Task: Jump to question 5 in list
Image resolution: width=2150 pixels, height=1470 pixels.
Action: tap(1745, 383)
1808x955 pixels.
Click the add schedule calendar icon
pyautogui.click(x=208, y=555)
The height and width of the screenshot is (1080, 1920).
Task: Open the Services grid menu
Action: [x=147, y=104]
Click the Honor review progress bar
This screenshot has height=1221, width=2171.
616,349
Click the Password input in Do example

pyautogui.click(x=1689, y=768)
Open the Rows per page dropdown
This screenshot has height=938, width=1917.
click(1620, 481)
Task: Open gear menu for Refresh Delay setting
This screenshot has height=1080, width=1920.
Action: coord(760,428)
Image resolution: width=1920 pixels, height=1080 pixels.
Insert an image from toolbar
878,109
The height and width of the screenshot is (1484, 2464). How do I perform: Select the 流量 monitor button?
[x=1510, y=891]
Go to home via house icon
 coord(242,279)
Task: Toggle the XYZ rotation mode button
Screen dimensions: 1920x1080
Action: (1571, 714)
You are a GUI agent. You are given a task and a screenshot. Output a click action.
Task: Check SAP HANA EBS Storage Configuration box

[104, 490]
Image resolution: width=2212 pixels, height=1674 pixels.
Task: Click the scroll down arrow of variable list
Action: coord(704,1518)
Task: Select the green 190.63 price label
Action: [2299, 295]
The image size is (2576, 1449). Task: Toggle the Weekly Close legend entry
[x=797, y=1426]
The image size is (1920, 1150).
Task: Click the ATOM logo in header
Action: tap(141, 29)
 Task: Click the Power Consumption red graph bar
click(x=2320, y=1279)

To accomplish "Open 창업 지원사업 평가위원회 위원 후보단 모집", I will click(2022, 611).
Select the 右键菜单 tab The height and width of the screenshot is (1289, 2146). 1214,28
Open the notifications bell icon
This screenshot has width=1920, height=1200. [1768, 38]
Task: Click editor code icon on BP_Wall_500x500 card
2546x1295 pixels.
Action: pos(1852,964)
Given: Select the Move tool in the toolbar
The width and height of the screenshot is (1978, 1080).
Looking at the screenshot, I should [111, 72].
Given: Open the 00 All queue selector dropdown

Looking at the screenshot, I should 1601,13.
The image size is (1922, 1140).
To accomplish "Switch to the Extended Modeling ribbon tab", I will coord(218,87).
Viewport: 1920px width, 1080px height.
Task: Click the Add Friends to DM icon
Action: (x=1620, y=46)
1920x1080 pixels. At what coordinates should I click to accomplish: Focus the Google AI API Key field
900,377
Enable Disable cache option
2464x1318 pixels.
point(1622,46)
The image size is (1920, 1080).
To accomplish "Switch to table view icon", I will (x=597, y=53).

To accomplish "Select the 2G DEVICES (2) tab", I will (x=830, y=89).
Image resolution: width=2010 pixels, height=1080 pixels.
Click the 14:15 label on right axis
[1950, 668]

:: Exercise details ::
Print again the lines of the entries above that fall between the line holding "Insert an image from toolbar" and the line holding "You are a GUI", inclusive, exactly as they stand.

:: Written solution ::
Insert an image from toolbar
878,109
The height and width of the screenshot is (1484, 2464). How do I perform: Select the 流量 monitor button?
[x=1510, y=891]
Go to home via house icon
 coord(242,279)
Task: Toggle the XYZ rotation mode button
Screen dimensions: 1920x1080
Action: (1571, 714)
You are a GUI agent. You are given a task and a screenshot. Output a click action.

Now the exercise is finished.